**Exercise prompt**
Reproduce, without changing a character, every line of the entries from the one containing "Given: Click the Check" down to the one containing "point(242,542)", with both of those lines included.

**Supplied records**

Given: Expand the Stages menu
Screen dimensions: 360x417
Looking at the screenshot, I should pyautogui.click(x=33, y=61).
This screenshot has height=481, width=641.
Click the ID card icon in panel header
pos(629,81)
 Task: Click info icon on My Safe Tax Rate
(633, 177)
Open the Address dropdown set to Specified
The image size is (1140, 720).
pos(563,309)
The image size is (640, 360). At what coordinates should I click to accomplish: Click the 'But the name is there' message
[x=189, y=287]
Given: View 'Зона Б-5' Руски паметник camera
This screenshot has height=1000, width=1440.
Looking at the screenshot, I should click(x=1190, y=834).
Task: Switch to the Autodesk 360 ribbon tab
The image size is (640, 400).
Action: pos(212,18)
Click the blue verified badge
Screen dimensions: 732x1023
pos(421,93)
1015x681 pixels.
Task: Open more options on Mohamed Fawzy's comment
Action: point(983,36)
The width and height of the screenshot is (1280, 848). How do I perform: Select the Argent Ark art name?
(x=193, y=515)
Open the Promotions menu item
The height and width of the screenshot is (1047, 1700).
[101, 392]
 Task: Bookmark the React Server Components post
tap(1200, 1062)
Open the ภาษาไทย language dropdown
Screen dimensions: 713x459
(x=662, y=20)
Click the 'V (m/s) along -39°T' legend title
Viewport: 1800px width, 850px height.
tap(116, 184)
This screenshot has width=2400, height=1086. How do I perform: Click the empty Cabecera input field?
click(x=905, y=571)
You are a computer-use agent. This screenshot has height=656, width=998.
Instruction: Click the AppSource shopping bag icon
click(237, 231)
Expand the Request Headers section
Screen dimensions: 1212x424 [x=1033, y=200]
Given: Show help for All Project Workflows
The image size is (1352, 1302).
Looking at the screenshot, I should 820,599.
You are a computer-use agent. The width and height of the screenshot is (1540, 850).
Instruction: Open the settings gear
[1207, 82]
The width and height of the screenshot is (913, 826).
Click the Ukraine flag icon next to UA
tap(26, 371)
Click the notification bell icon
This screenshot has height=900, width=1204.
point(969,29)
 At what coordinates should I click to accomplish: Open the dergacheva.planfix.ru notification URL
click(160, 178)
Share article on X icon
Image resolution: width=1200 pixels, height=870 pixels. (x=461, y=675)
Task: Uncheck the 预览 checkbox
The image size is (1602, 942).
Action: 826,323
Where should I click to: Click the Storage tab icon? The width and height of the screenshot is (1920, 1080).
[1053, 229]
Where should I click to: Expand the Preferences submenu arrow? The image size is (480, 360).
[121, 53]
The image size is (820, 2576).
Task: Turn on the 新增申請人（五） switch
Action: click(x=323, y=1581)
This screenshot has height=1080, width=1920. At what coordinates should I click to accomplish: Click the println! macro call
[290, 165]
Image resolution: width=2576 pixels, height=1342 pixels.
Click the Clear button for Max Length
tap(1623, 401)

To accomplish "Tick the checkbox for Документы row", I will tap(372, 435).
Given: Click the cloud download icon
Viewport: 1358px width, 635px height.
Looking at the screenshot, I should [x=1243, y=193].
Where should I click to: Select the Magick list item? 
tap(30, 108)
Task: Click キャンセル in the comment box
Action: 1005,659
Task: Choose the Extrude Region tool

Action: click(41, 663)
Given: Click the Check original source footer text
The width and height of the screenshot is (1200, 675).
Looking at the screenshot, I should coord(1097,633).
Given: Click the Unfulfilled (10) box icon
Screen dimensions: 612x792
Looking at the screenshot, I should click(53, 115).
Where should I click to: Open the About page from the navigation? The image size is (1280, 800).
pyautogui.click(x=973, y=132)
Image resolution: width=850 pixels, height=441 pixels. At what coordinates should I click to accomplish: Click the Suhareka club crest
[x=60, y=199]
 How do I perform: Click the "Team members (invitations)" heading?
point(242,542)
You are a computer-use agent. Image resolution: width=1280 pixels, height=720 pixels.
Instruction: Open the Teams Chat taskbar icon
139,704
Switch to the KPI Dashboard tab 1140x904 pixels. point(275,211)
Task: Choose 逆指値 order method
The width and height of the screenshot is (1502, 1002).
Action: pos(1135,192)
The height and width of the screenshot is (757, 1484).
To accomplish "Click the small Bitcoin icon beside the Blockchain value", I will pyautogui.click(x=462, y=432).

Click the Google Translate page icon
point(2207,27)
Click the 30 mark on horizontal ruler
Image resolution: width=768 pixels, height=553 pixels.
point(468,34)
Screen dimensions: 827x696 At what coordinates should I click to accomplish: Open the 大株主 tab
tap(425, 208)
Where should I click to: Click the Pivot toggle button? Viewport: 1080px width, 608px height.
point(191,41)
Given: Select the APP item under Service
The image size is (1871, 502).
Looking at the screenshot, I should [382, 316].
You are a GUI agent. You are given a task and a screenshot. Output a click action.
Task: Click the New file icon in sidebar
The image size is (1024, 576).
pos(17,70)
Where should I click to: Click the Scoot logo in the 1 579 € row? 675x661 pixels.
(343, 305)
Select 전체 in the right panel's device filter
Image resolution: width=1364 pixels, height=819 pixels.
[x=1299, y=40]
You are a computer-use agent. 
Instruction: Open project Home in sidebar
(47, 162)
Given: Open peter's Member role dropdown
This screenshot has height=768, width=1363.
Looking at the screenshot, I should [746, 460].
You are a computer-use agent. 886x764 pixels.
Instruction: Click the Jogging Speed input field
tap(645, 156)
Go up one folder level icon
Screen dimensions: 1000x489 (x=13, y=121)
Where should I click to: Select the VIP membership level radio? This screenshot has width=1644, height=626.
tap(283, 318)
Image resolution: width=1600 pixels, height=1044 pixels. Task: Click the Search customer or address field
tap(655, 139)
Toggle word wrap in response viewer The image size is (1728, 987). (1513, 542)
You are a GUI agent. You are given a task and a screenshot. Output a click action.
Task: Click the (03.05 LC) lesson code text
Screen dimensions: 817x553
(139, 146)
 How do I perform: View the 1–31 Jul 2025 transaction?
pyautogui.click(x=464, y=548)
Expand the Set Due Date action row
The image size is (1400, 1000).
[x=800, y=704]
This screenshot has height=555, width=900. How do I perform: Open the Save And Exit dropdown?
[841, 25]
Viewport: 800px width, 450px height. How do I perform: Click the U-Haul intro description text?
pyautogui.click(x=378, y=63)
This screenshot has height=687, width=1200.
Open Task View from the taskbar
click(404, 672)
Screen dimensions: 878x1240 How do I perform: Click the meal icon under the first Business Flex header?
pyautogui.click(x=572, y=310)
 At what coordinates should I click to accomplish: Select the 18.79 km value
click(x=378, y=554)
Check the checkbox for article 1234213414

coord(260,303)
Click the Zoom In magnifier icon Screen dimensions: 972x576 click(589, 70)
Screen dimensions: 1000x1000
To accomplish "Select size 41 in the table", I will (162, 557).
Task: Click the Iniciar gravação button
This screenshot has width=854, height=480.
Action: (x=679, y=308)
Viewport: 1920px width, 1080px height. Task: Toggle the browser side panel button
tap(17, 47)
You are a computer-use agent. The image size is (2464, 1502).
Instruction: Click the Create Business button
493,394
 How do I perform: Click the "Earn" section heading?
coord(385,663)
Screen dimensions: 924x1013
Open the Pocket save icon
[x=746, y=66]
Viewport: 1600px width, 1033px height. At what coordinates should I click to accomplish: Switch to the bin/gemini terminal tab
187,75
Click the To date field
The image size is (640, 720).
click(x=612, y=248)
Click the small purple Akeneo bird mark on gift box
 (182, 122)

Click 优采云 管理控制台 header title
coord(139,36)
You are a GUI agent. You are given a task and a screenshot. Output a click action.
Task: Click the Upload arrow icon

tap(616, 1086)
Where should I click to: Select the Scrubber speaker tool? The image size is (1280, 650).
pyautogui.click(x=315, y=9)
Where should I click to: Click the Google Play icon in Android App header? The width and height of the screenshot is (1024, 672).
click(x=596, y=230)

**Exercise result**
Given: Click the Check original source footer text
The width and height of the screenshot is (1200, 675).
Looking at the screenshot, I should coord(1097,633).
Given: Click the Unfulfilled (10) box icon
Screen dimensions: 612x792
Looking at the screenshot, I should click(53, 115).
Where should I click to: Open the About page from the navigation? The image size is (1280, 800).
pyautogui.click(x=973, y=132)
Image resolution: width=850 pixels, height=441 pixels. At what coordinates should I click to accomplish: Click the Suhareka club crest
[x=60, y=199]
 How do I perform: Click the "Team members (invitations)" heading?
point(242,542)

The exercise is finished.